Work item:
Keeping every word in place, write out the entries that come next.

(Beginning of Task inputs)

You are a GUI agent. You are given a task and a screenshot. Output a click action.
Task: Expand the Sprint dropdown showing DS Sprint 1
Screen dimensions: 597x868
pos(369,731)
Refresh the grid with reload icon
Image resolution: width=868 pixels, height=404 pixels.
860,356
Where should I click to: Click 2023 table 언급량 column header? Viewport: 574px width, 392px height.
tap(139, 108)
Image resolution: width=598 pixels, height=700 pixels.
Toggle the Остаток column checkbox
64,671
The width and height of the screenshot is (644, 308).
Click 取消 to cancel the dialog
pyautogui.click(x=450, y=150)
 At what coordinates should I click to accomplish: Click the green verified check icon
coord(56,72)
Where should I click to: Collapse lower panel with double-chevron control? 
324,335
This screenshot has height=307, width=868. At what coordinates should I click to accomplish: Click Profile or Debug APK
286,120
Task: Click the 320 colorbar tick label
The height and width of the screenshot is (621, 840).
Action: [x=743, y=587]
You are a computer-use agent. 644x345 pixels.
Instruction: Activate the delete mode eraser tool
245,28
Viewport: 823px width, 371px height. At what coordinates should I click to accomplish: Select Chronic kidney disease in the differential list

(End of Task inputs)

Answer:
You are a GUI agent. You are given a task and a screenshot. Output a click action.
Task: Expand the Sprint dropdown showing DS Sprint 1
Screen dimensions: 597x868
pos(369,731)
Refresh the grid with reload icon
Image resolution: width=868 pixels, height=404 pixels.
860,356
Where should I click to: Click 2023 table 언급량 column header? Viewport: 574px width, 392px height.
tap(139, 108)
Image resolution: width=598 pixels, height=700 pixels.
Toggle the Остаток column checkbox
64,671
The width and height of the screenshot is (644, 308).
Click 取消 to cancel the dialog
pyautogui.click(x=450, y=150)
 At what coordinates should I click to accomplish: Click the green verified check icon
coord(56,72)
Where should I click to: Collapse lower panel with double-chevron control? 
324,335
This screenshot has height=307, width=868. At what coordinates should I click to accomplish: Click Profile or Debug APK
286,120
Task: Click the 320 colorbar tick label
The height and width of the screenshot is (621, 840).
Action: [x=743, y=587]
You are a computer-use agent. 644x345 pixels.
Instruction: Activate the delete mode eraser tool
245,28
Viewport: 823px width, 371px height. At what coordinates should I click to accomplish: Select Chronic kidney disease in the differential list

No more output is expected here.